Let us now take that latter point and put it in a slightly different way. At the outset, I

pointed out that a child's theory of art has to encompass relations between four things: picture,

referent, artist and viewer. It has proved possible to explain a variety of drawing strategies

from children by identifying how children use the picture to serve a communicative function

in getting a viewer to recognise a particular referent (see Cox, 1991; Davis, 1985; Freeman &

Janikoun, 1972; Lewis, Russell & Berridge, 1993; Light and McEwen, 1987; Sitton & Light,

1992). The term 'recognise' has become established in the philosophical aesthetics literature

as a broad term (see Schier, 1986; Cummins, 1996) ranging from a portrait being clear enough

for a viewer who knows Jim to recognise Jim in the picture, to a child's drawing being clear

enough so that someone who can recognise a picture of a dragon recognises that she is

looking at a child's dragon-picture. The child's conception of how to draw something that a

viewer will recognise enters into her setting her pictorial objective. Let us now apply that

notion to experiments on asking children to draw fictional things, like a 'man who doesn't

exist', as done by Karmiloff-Smith (see her 1992 book). The request to draw something 'that

doesn't exist' can be met by depicting something recognisably man-like at the same time as

depicting the fact that the referent is necessarily fictional. Both recognitions have to be

Copyright © 2000 Loughborough University and the Author 8


triggered by a single picture. A request to draw 'something that doesn’t exist' bears on the

component of the child's theory that specifies what she as an artist can communicate to the

viewer.

Karmiloff-Smith simply asked children to draw a man (and a house and an animal)

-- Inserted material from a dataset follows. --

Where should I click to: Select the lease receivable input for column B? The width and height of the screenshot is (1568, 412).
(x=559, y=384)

that does not exist. Five-year-olds readily drew incomplete people (houses, animals), altered

the size of a body part by, say, giving the person a gigantic foot, and nine-year-olds also went

in for freely transposing anatomical relations (e.g. drawing a leg where an ear should be) so

that their monstrosities were more radically monstrous than those of the five-year-olds. Note

that we are not here discussing how well a child draws the shapes she has conceived of

drawing: the account concerns the resources she can summon up for her particular project.

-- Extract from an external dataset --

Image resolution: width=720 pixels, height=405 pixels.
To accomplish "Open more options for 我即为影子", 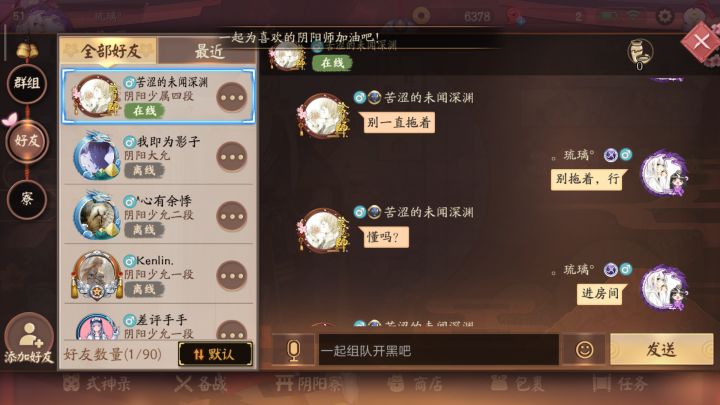I will click(x=232, y=157).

Modifications to Karmiloff-Smith's design are easy to undertake. The following account is

taken from six experiments reported by Berti and Freeman (1997). The first experiment

involved 62 five-year-olds and 62 nine-year-olds. The modification was simply to ask the

children to explain how they had managed to draw their 'man who does not exist'. That

should enable one to distinguish a child who relies on an external resource like 'a ghost' or 'a

giant' from a child who relies on an internal resource and generates a picture entirely 'out of

her own head'. Not all children were explicit enough in their accounts to make the judgement,

but from those who were sufficiently explicit (36 five-year-olds and 52 nine-year-olds) a

statistically significant crossover in the data occurred. A majority of the younger children

(61%) named an external fictional character as their model, and a majority of the older

children (67%) explained how they had made up their innovation from their internal

resources. The reason why that finding is interesting is that the shift from external to internal

resources occurred despite the older children's familiarity with a greater range of fictional

characters. We asked independent judges separately to assess how innovatory each drawing

was and how pertinent and explicit each accompanying explanation was (that did not prove

too obscure a request: the judgements tallied 92% of the time). Amongst those children who

told us that they had relied on an external model which they identified for us, there was no

association between how pertinent their verbal account was and how creative the drawing was

Copyright © 2000 Loughborough University and the Author 9


judged to be. That is reasonable, since a reliance on an external model does not entail that the

child will be successful in distinguishing the drawing from her normal drawing of an existing

man that we had solicited just before the experiment began. In contrast, amongst the

remaining children whom we take to have relied on internal resources in the absence of any

evidence to the contrary, there was an almost perfect association between drawing innovation

and verbal report. That is indeed interesting since there are no reasons for thinking that

graphic skill and verbal skill are in general correlated. That suggests that as internal resources

for graphic innovation increase, so does the verbal material one can effortlessly get from the

child for the purpose of discussing the enterprise.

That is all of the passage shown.